Today community members report renewed access to San Marcos Lempa via the ‘paved’ road. Many sections are washed out or still covered with a few inches of water, but smaller vehicles are now able to enter the communities.
Families from less directly affected communities such as Amando López and Octavio Ortiz are anxious to return to their homes, but Voices staff and other authorities are urging them to stay while the rain still falls. It has been raining without pause throughout the country since the early hours of this morning.

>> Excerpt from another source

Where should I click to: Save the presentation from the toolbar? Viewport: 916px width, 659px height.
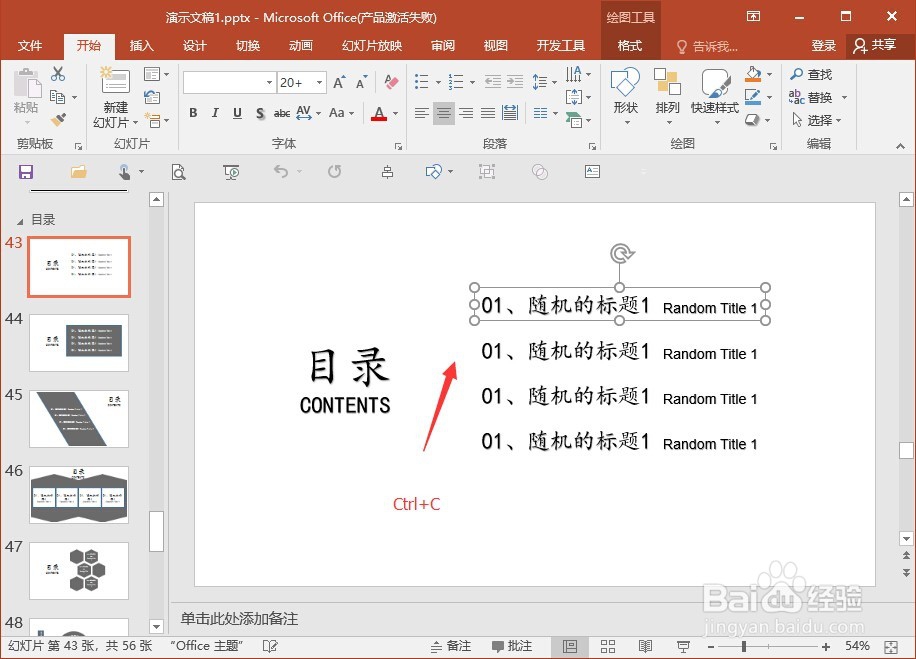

ACUDESBAL (the local inter-communal association) and CESTA (an environmental NGO) published a press release denouncing the role of the September 15th hydroelectric dam in the near total devestation of many communities in the Lower Lempa. The release says “During this climatic phenomena, the CEL again released 11,500 cubic meters per second, but unlike Hurricane Mitch, this amount of water was released for a prolonged period of time, and the river bed is more clogged [than in ’98’], which caused flooding from San Marcos Lempa all the way down to Montecristo Island”. The release demands that CEL accept responsibility for their negligence, especially after an interview with the CEL president Irving Tochez, where he claims that CEL is in no way responsible for the devestation, but rather mitigated further disaster by ‘helping to retain water and releasing it in a controlled manner’.
They end by stating ” the road to recovery will be extremely difficult, but we know we can count on the support and solidarity among the organized communities, here and abroad”.